Why You Need an Innovation Strategy: 3 Reasons

New.

Only 4% of executives have not defined innovation as a priority of strategy according to a 2010 report of McKinsey Global survey.

And it makes total sense. Why wouldn’t you want to explore more opportunities to create value? Why would you not want to be seen as an innovative brand or service creating that sought-after branding? Why not take the chance at creating sustainable competitive advantages on the assembly line?

Easy.

Reality will hit you hard once you realize that all that lovely stuff you learned about innovation - yeah, it’s not THAT easy to implement.

See, companies need to make a buck at the end of the day. While aspects of Corporate Social Responsibility (CSR) and Shared Value (SV) are taking effect, ultimately, making that extra dollar is often awfully more pleasing in the short term than investing your cash into ambiguous operations that you have no clue where they would go (exploitation vs. exploration). Alfred Rappaport goes as far as defining the ultimate goal in his 1986 book Creating Shareholder Value.

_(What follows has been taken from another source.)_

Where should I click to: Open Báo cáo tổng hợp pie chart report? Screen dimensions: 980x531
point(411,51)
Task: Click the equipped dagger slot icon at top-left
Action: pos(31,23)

Do you know how much money tech companies spend to advance their products and services? Of course, you and I know it is not a piece of cake. But when I stumbled upon a related report of THE Consultancy from 2020, I was unaware that it was… well… THIS much (see graphic below). Keep in mind that this is the percentage concerning total revenue, not profit.

Source: University-Industry Collaboration - The Vital Role of Tech Companies, THE Consultancy, (2020)

So, even though this is the everchanging, fast-paced tech industry that renders your new shiny iPhone old in a blink of an eye, one should get that this innovation thing is quite important. In the end, you can’t do what you do right now for the next 30 years, can you?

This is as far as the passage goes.